15 septembre 2018

Quotidien Jurassien

Mosaïque de la Démocratie

Fragment no 90

La démocratie permet d’être libre ensemble


Dans deux semaines, Willi Ritschard aurait fêté ses cent ans. Mais le seul ouvrier devenu l’un des 117 conseillers fédéraux est mort peu de jours après son 65e anniversaire, à l’automne 1983. Il était dans sa dixième année de fonction et il avait annoncé son retrait du Conseil fédéral. Il était épuisé. Son cœur l’avait lâché durant une promenade un dimanche après-midi au Balmberg, dans son coin favori du Jura soleurois.

Willi Ritschard était un homme du peuple. Et un conseiller fédéral pour le peuple. Il n’était pas un homme d’État, c’était trop de distinction pour lui. Pour lui, dans la démocratie, l’État devait être populaire, pour reprendre un concept de l’ancienne social-démocratie allemande. «Un État qui n’est pas contre les citoyennes et citoyens mais qui est formé par les citoyens». Dans une déclaration, il avait déclaré en 1983: «Tous les citoyens doivent le déterminer ensemble et pouvoir compter sur lui. C’est une exigence élevée et pas facile à atteindre. Il ne doit pas y avoir de fossé entre l’État et les citoyens. La concrétisation de cet idéal doit rester un but essentiel de notre démocratie.»

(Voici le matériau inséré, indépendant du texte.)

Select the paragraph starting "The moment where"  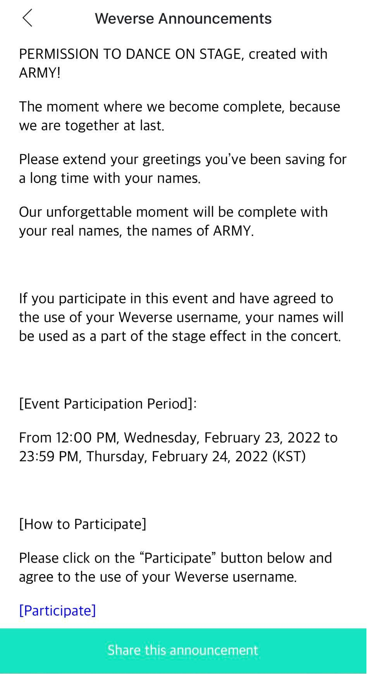click(179, 107)
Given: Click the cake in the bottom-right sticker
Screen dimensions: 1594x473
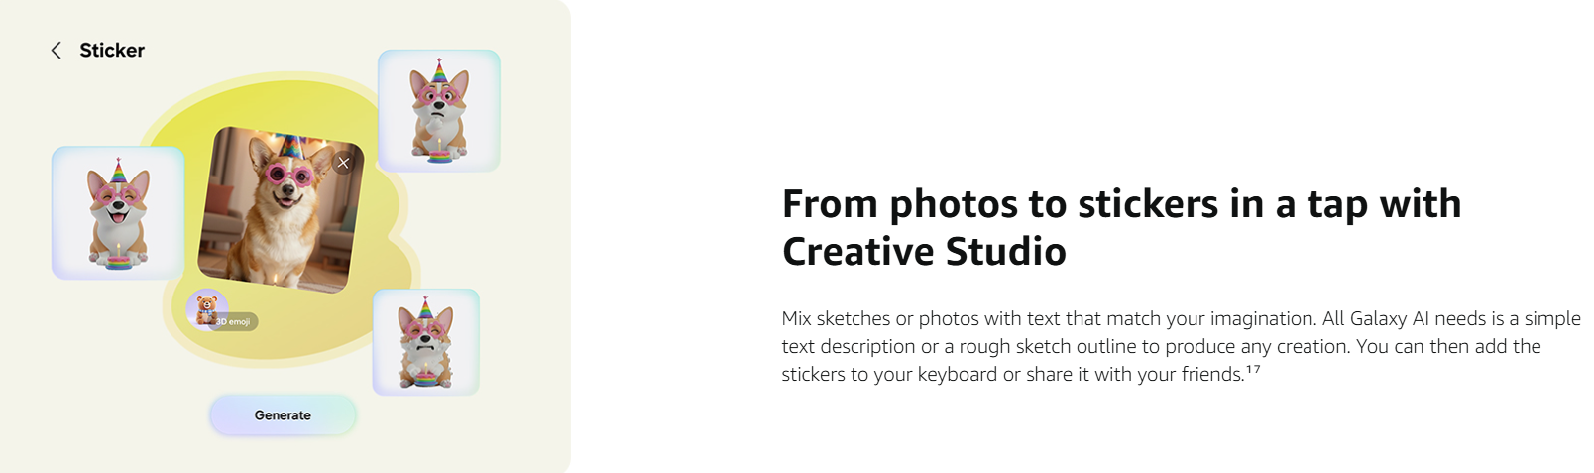Looking at the screenshot, I should point(424,377).
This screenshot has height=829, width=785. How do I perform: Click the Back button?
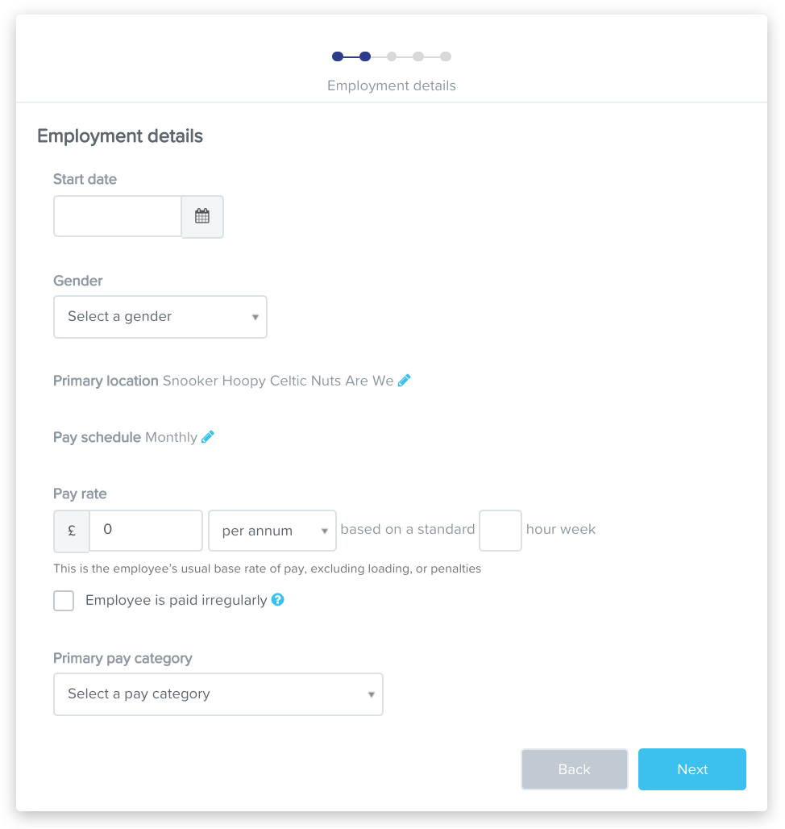(x=574, y=769)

Willi Ritschard fit tout pour rapprocher l’État fédéral des citoyens. Il devait devenir «l’expression d’une communauté». C’est pourquoi il tint de nombreuses causeries, préparées soigneusement, et fut aimé pour cela comme aucun autre politicien suisse. Il se voyait comme un pédagogue du peuple, qui voulait rendre aux hommes ce qu’il avait reçu comme orphelin et apprenti en formation, sans penser qu’il deviendrait secrétaire syndical, conseiller communal, député, conseiller national, conseiller d’État et enfin conseiller fédéral. «Celui qui sait quelque chose peut aussi changer quelque chose. Celui qui veut soigner la démocratie doit vouloir un peuple bien formé», disait Willi Ritschard pour expliquer son intérêt et son plaisir à se former.

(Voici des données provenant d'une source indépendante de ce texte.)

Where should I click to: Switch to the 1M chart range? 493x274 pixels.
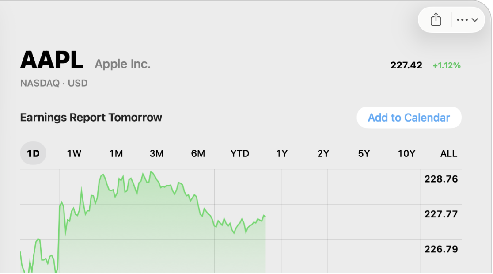(116, 153)
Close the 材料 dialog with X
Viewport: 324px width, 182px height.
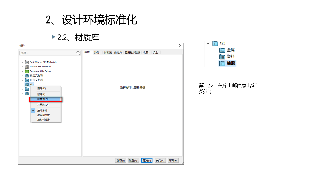point(180,46)
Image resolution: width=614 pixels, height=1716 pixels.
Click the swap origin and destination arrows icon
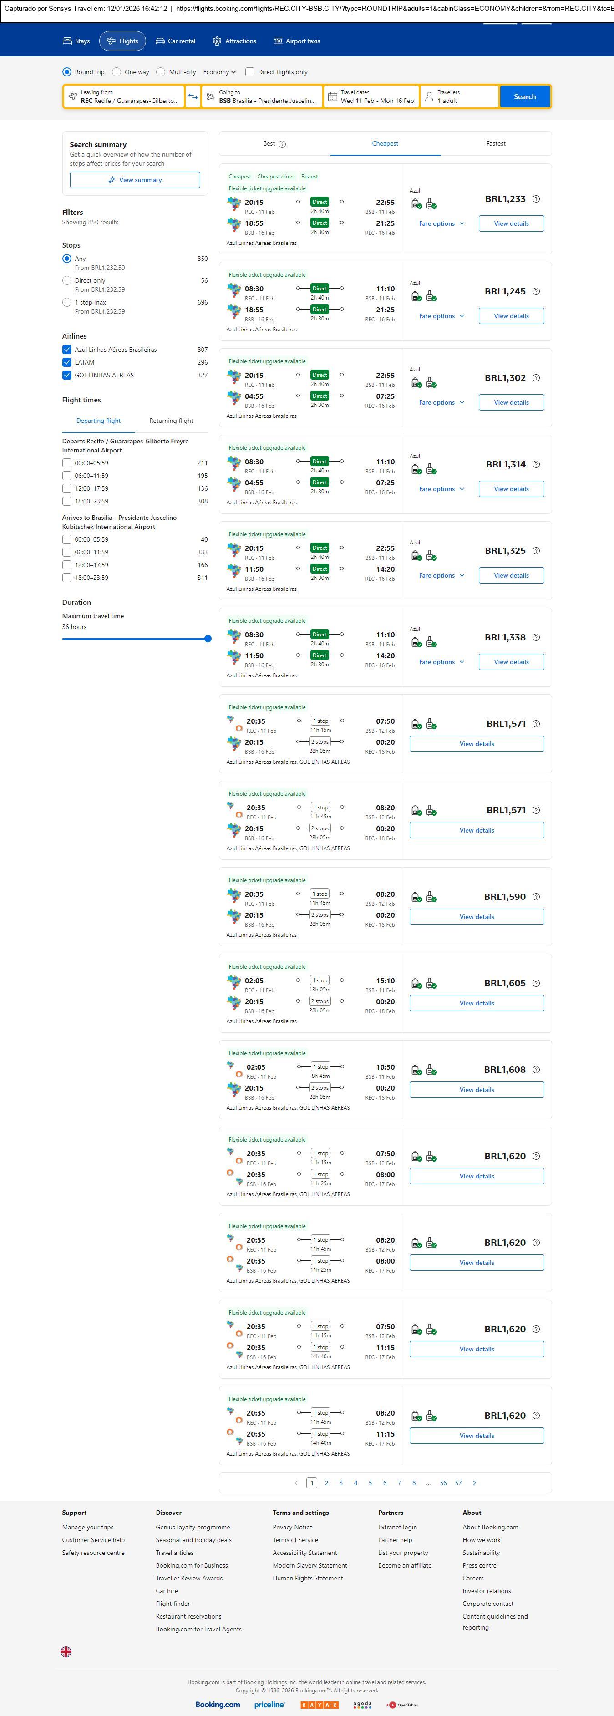[x=192, y=97]
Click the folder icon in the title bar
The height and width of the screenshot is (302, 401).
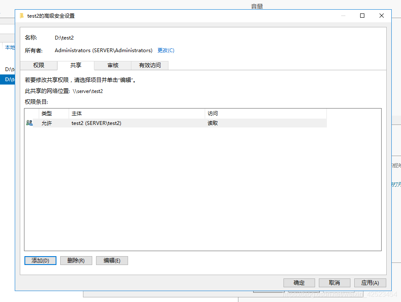(22, 16)
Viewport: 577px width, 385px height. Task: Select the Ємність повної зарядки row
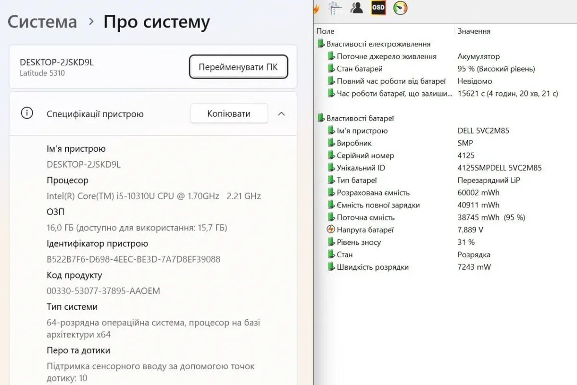tap(378, 205)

Pour le centième anniversaire des syndicats suisses, il avait déclaré à ses collègues: «L’homme ne peut pas se réaliser seul. Les hommes libres ont une dimension sociale. Un citoyen apeuré n’est pas un homme libre. C’est pourquoi les syndicats doivent extirper la peur chez les travailleurs. L’État social doit partager la liberté dans l’équité.» Aux sociaux-démocrates, il disait peu avant sa mort: «Je sais que j’exige beaucoup des citoyens et de l’État. Mais la démocratie est une chose exigeante. Celui qui s’en réclame doit s’efforcer de remplir ces exigences. (...) Nous devons tous réapprendre qu’il n’y a pas de liberté dans la sphère privée. Seule la communauté peut la concrétiser, et nous devons le faire ensemble parce que nous voulons davantage de liberté.»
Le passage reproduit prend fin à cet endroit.